La administración estadounidense defendió la libertad de expresión de los futbolistas argentinos tras el despliegue de una pancarta alusiva a las Islas Malvinas durante el partido contra Inglaterra.
Washington. La Casa Blanca emitió un pronunciamiento en la antesala de la final de la Copa del Mundo 2026 y respaldó el derecho de los futbolistas de la selección argentina a expresarse libremente. La declaración se produjo luego de que el plantel albiceleste desplegara una pancarta con la leyenda “Las Malvinas son argentinas” al finalizar el partido de semifinales contra Inglaterra en Atlanta.
En conferencia de prensa, el director ejecutivo del grupo de trabajo para el Mundial 2026, Andrew Giuliani, afirmó que los jugadores tienen la capacidad y la oportunidad de realizar esas declaraciones dentro de los Estados Unidos de América.

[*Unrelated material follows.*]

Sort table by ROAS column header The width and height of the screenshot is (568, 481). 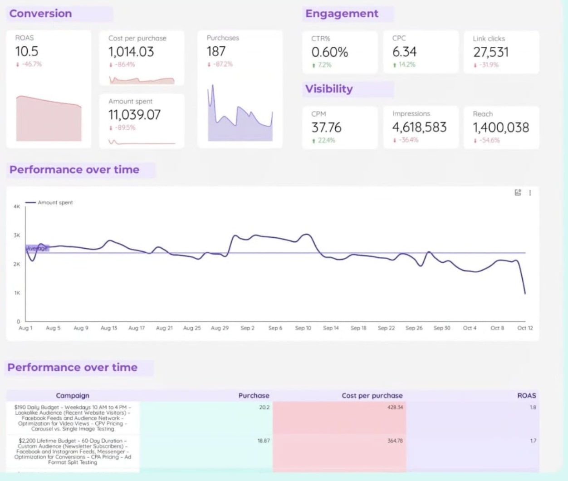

Giuliani fundamentó su postura en el respeto a los derechos consagrados en la Primera Enmienda de la Constitución estadounidense y elogió el rendimiento de Lionel Messi y la remontada del equipo ante el seleccionado inglés.
La bandera fue arrojada desde la tribuna y colocada en el campo de juego por el mediocampista Giovani Lo Celso, acompañado por Nicolás Otamendi y el resto de sus compañeros. El gesto expuso el trasfondo histórico del encuentro, a pesar de los intentos previos del director técnico, Lionel Scaloni, por enmarcar el cruce estrictamente dentro del ámbito deportivo. El mensaje desafió las pautas de seguridad locales, ya que las autoridades de seguridad argentinas habían advertido previamente sobre la prohibición de ingresar elementos con consignas políticas.
La exhibición del emblema abrió el debate sobre posibles sanciones económicas por parte de la FIFA, cuyo código prohíbe las manifestaciones de naturaleza política.